Uses Foundation and AngularJS use npm install to install dependencies


This is a machine learning experiment inspired by Matthew Scroggs version of MENACE which I found via one of Matt Parker's videos, after MENACE was featured in the 2019 RI Christmas lectures.

The computer player stores the moves it makes against the board configurations, and at the end of each game we then reward or penalise each of those moves depending on the outcome of the game. All game history states are recorded in local storage so that the computer player learns over time.

It has many limitations but was super interesting and fun to build!

Notes

  • Originally we were rewarding or penalising all moves equally at the end of the game. But then when studying Matthew's notes for MENACE I saw that we should provide fewer starting chances per position for each move we advance through each game. i.e. 4 chances for the 1st move, 3 chances for the 2nd move, 2 chances fo the 3rd move etc. As Matthew notes in the blog post This helps MENACE learn more quickly, as the later moves are more likely to have led to the loss". This has much improved the situation desribed in the next (now-crossed out) bullet point.

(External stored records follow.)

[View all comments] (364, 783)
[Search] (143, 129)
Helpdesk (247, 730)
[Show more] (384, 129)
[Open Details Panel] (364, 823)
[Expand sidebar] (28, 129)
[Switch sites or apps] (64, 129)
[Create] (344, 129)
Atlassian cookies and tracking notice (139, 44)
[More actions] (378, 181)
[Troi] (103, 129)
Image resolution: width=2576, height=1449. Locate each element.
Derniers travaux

  • Because all moves in a losing game are penalised this can often lead to the first move - even if it is the best move (i.e. the centre) - ending up in the state where all weightings for that board state are zero. In this case we reset just that state by re-seeding it as if it were the first game again. However this slows down learning further as it has to "learn" that going in the centre is the best move again. An alternative could be to re-seed this state with just a weighting of 1 for each position, which could at least speed up the process of discovering the best move again (although I'm not sure if this would be better)

  • When testing this you tend to become a formidable noughts-and-crosses player, thus you don't tend to make lots of mistakes. The effect of this is that the computer doesn't learn the value of an open goal (simply as they are rarely presented to it). Perhaps playing against lots of different people with different abilities would help.

  • To fix the above we could fairly easily build in a pattern recognition system - i.e. so it could find lines of two that just need one more move to complete them. This would make the computer always take that move if available, but this would no longer be a pure reinforcement learning system so perhaps defeats the object.

  • It would make sense for the computer to also learn from the human opponent. This could use the same logic except it would only need to record opponent states and then save or update its own history based on these. However - would these states be any use? They are impossible to get into because the human player goes second. Perhaps by switching the pieces and using rotations and reflections it could "learn" from them? Needs some experimentation.

  • The Computer player doesn't currently check for rotated or reflected boards in its history so learning is slow - done!

To-do

  • Save state in browser local storage for persistence, and add a hard reset button.
  • Check for rotations and reflections in state history
  • (possibly) Add option to save state on the server with unique URL, for sharing / recall (would require API and database setup, possibly not worth it)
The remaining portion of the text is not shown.